__Extract to read__
------------------------------------------------------------

# to clean or not to clean



## dino (Aug 29, 2011)

in my salt tank I normally leave on side of the tank unscrubed so algae and coraline grow alot. I figured this is benificial for snails and my fish often graze there. phosphated stay low so I ask is this a bad idea because I rarely see others do this.


----------



## Dietmar (Dec 15, 2011)

I think this is a good idea and use it myself. I don't touch the back wall.


----------



## dabandit1 (Dec 6, 2010)

I only clean the front wall on mine,I think alot of people do it. Certainly not something I'd want to try if I had nitrate or phosphate issues as it could get out of hand quick


----------



## dino (Aug 29, 2011)

ok cool so im not crazy its just so funny when people come over and see the freshwater so clean they always ask why is the salt tank so dirty. I try to exp lain its not dirty its just a little algae. I guess fish peps understand


----------



## dabandit1 (Dec 6, 2010)

Thats why we come to the forums lol nice to talk to people who get it


----------



## JTang (Apr 21, 2010)

You're not alone. I'm here with you....


----------



## dino (Aug 29, 2011)

beautiful tank man


----------



## JTang (Apr 21, 2010)

dino said:


> beautiful tank man


Thx man! That was taken 3 months ago, before i added $400 of frags. Now you can barely see any sand.... Lol


----------



## dabandit1 (Dec 6, 2010)

You'l be glueing frags on your back wall soon enough lol forget about coraline lol



JTang said:


> Thx man! That was taken 3 months ago, before i added $400 of frags. Now you can barely see any sand.... Lol


----------



## scott tang (Jan 29, 2012)

nice tank my back wall looks same


----------

------------------------------------------------------------

__Supplied material__
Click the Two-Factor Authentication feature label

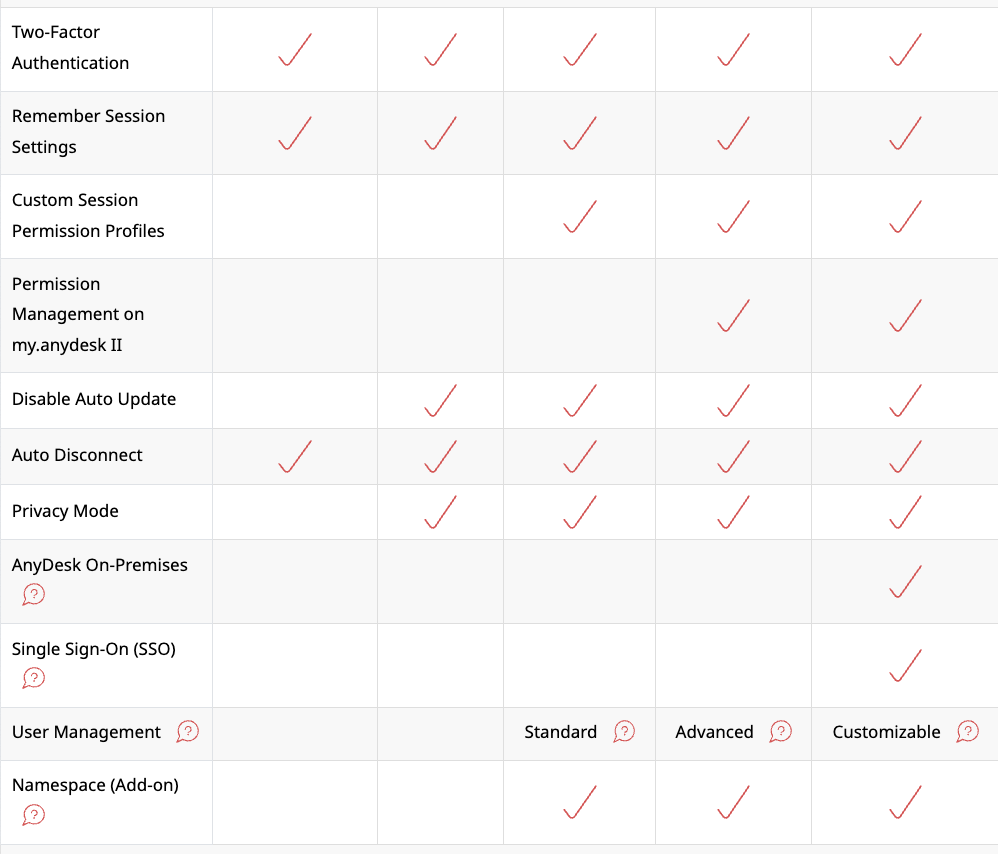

------------------------------------------------------------

__Stated task__
Please copy the forum thread about leaving algae on saltwater tank walls word for word, starting at "in my salt tank" and ending at "the back wall.".

__Final result__
in my salt tank I normally leave on side of the tank unscrubed so algae and coraline grow alot. I figured this is benificial for snails and my fish often graze there. phosphated stay low so I ask is this a bad idea because I rarely see others do this.


----------



## Dietmar (Dec 15, 2011)

I think this is a good idea and use it myself. I don't touch the back wall.